To give you a few examples, Alteryx has a smart and easy to use data science platform. They’re a company that had their IPO a little more than a year ago and have already seen their share price double. Others players in the sector include KNIME, RapidMiner, and H20.ai. Just as cars have all this technology that is making drivers more efficient, so do these platforms promise to help people navigate the data science workflow better.
However, that still doesn’t mean you can get rid of your data scientist. There’s still a need for a person who can build and interpret models. The issue is that these skills are hard to come by. And they’re also expensive to pay for. One of the biggest hurdles companies face when trying to build advanced analytics projects is the lack of skilled data scientists. This is where my next topic comes into play: automated machine learning. Some of these analytics companies have gone a step further and started integrating automated machine learning systems into their platforms. The kind of systems where with just some minimal intervention you can drop your data in and get collection models out. The biggest advantage these systems bring to the table is that they make predictive analytics open to a much wider audience. They can be incredibly powerful tools in helping non-technical employees to solve simpler prediction problems like customer churn. Although there are more and more companies that offer automated machine learning solutions, like DataRobot, I would like to mention a couple of interesting open source Python projects that anyone can try out.
The first one of these tools is Featuretools which is an amazing library for automatically building features. If you’re unfamiliar with feature engineering, it is the process of building input variables for a machine learning model:
- While Featuretools takes care of only a small but important part of the model building pipeline, the following two projects are actual automated machine learning libraries able to test and build advanced machine learning models automatically.
- One of these libraries is TPOT which uses genetic programming to come up with a performant machine learning pipelines automatically.
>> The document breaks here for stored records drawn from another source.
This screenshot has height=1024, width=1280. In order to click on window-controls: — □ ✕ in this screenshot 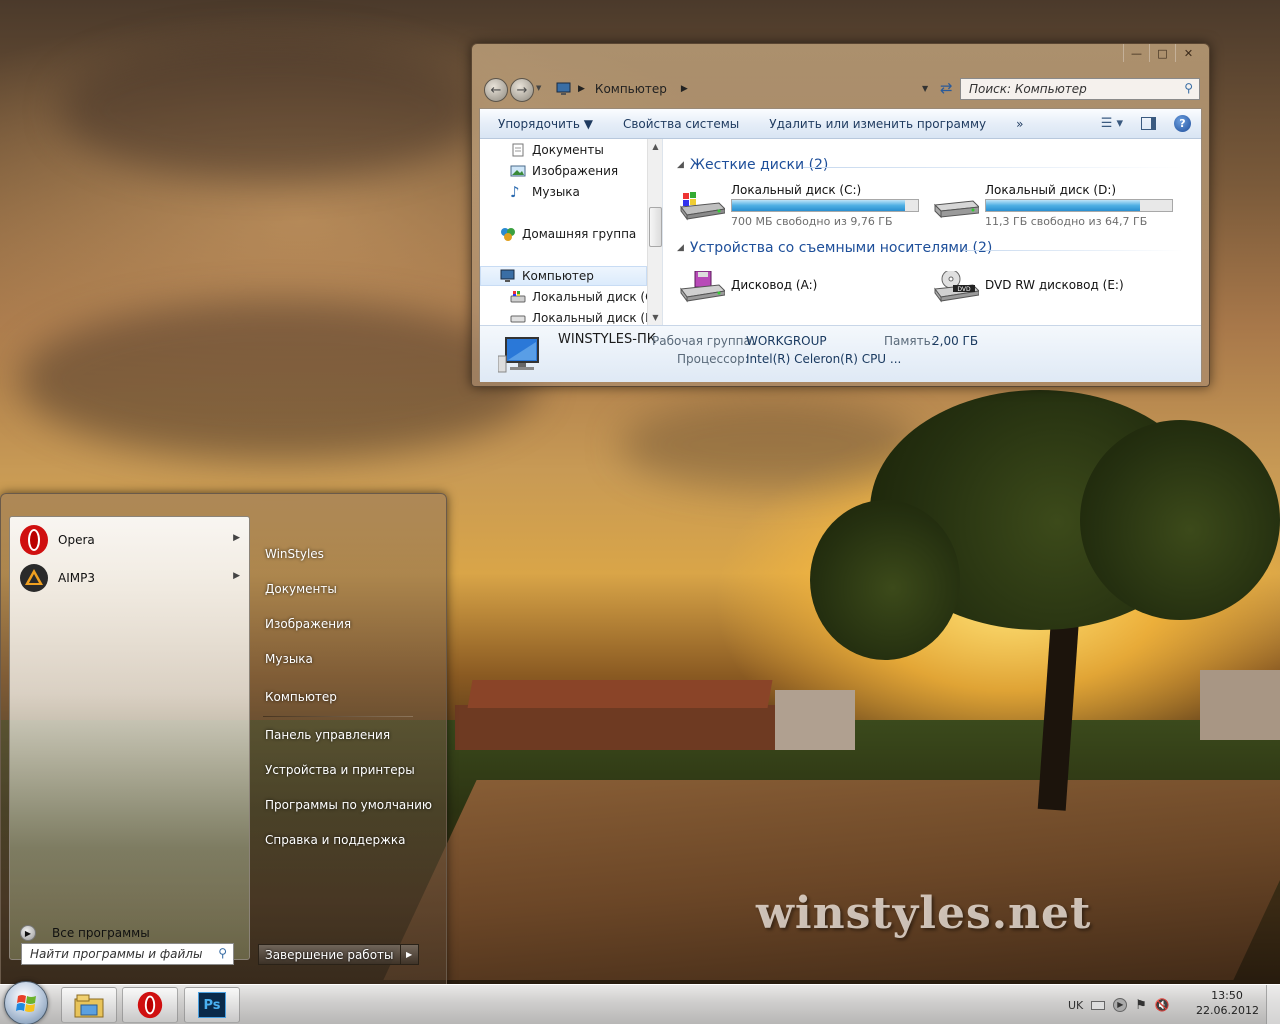, I will do `click(1162, 53)`.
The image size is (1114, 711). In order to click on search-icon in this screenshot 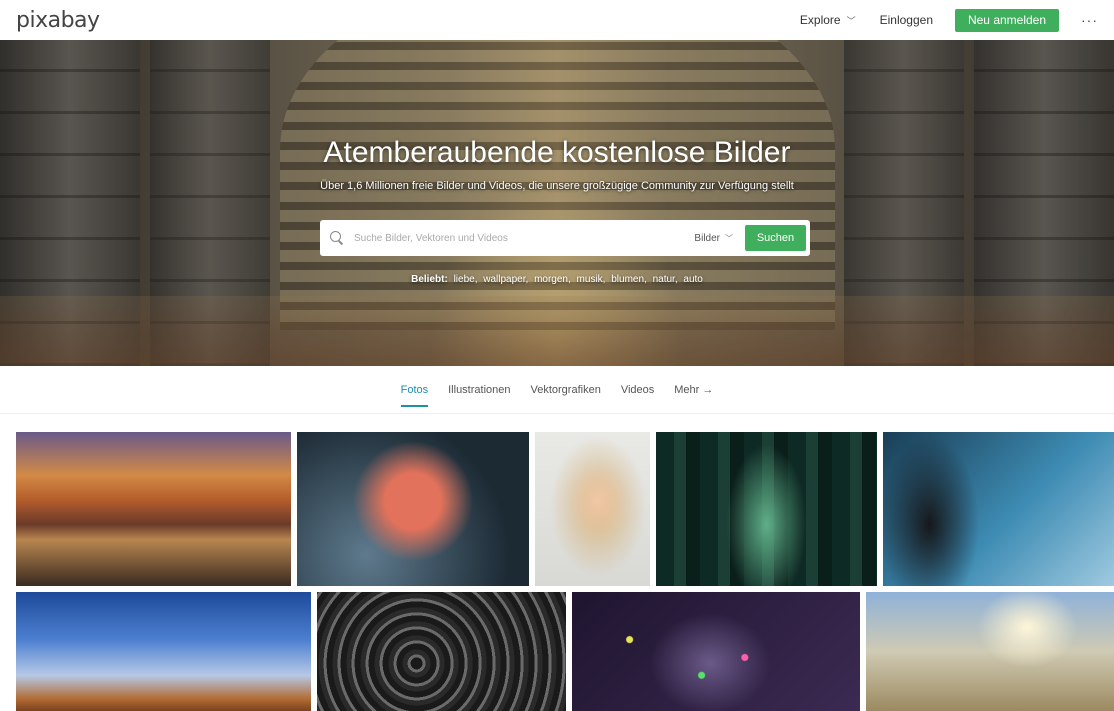, I will do `click(337, 238)`.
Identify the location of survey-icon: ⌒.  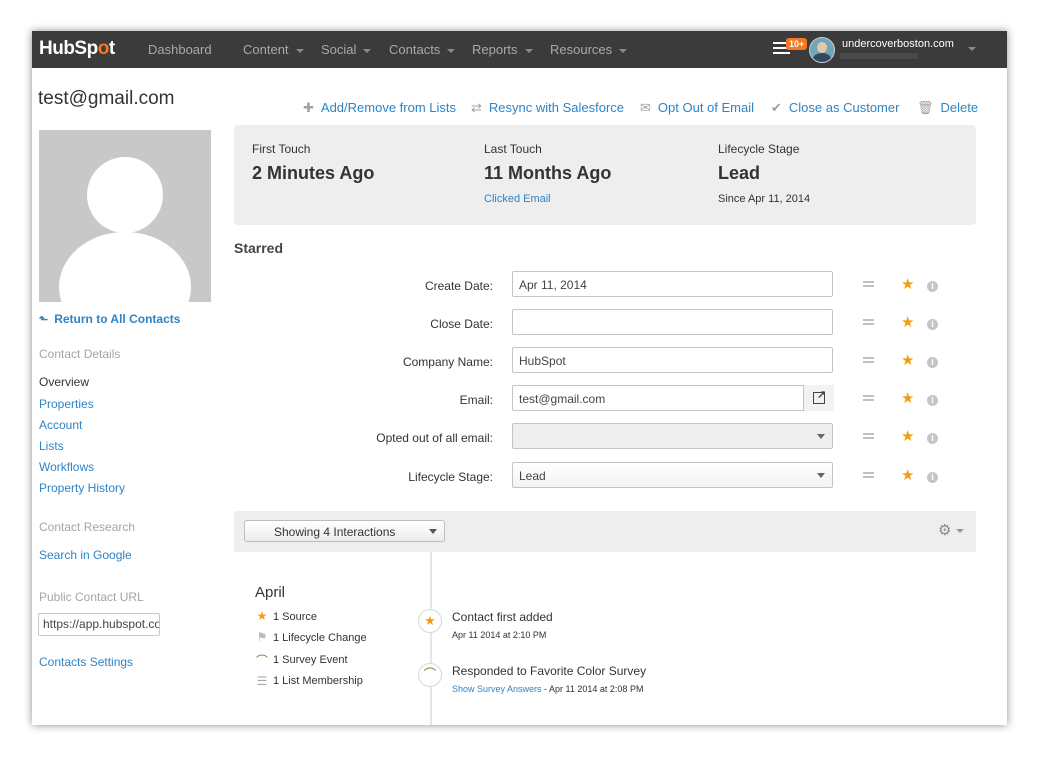
(430, 675).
Although it’s quite user-friendly, it can take a long time to come up with solutions.
- The other library is auto-sklearn which is based on meta-learning.
- A very interesting concept that uses knowledge gained on thousands of previous datasets and machine learning models to decide which models and parameters could work best for a given data set.
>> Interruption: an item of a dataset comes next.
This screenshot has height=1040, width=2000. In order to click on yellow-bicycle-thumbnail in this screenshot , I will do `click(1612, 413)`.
- Although these projects are still in their infancy, they can give a great insight into how automated machine learning systems work and the benefits they can bring in the data science process.
With all these tools geared towards automating parts of the data science workflow, the big question that arises is: "can the job of a data scientist fully automated?" The shortest answer is no. Automated machine learning does not eliminate the hard parts of a data scientists’ job, such as listening to clients, understanding the business problem, and figuring out how to craft a solution. It automates the repetitive and time-consuming parts of the job. What these tools can achieve however is to help analytical toolsets become more widely adopted by the general public. And we have already seen this happening with a new breed of 'citizen data scientist', people from non-technical backgrounds, working on and delivering analytical projects through the use of data science tools.